基于spark的大数据分析预测地震受灾情况的系统设计
在本篇博客中,我们将介绍如何使用Apache Spark框架进行地震受灾情况的预测。我们将结合数据分析、特征工程、模型训练和评估等步骤,最终建立一个预测模型来预测地震造成的破坏程度,同时使用可视化大屏的方式展示数据的分布。
1、数据来源和准备
我们使用了合并后的地震数据作为我们的数据集。首先,让我们来看一下我们的数据集
# 读取数据 data = spark.read.csv("../data_ana/merged_data.csv", header=True, inferSchema=True).sample(False, 0.1, seed=42) data.show()
2、数据预处理和特征工程
在数据预处理和特征工程阶段,我们将对数据进行清洗、转换和特征提取等操作。具体步骤如下:
# 数据预处理和特征工程 string_cols = ['gender_individual', 'presence_in_household', 'disability_individual', 'education_level_individual','marital_status_individual', 'legal_ownership_status', 'land_surface_condition', 'foundation_type','roof_type', 'ground_floor_type', 'other_floor_type', 'position', 'plan_configuration','condition_post_eq', 'damage_grade_x', 'technical_solution_proposed_x', 'area_assesed', 'technical_solution_proposed_y','vdcmun_name', 'district_name'] # 创建 StringIndexer 和 OneHotEncoder 对象 indexers = [StringIndexer(inputCol=column, outputCol=column+"_index",handleInvalid="skip") for column in string_cols] encoder = OneHotEncoder(inputCols=[column+"_index" for column in string_cols], outputCols=[column+"_encoded" for column in string_cols]) # 创建特征向量 assembler = VectorAssembler(inputCols=encoder.getOutputCols(), outputCol="features") # 创建Pipeline pipeline = Pipeline(stages=indexers + [encoder, assembler]) data_final = pipeline.fit(data).transform(data) data_final.show()

任务说明 >>
根据上文博客回答:
(a) 读取数据时,抽样比例设为多少?
(b) 创建 StringIndexer 对象时,handleInvalid 参数取什么值?
(c) 最终建立的模型用来预测什么?

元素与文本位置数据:

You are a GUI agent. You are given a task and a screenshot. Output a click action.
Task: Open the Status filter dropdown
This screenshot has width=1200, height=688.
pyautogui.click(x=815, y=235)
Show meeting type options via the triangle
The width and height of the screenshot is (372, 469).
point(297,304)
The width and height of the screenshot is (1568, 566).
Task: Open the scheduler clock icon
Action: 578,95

本题答案 >>
(a) 0.1
(b) "skip"
(c) 地震造成的破坏程度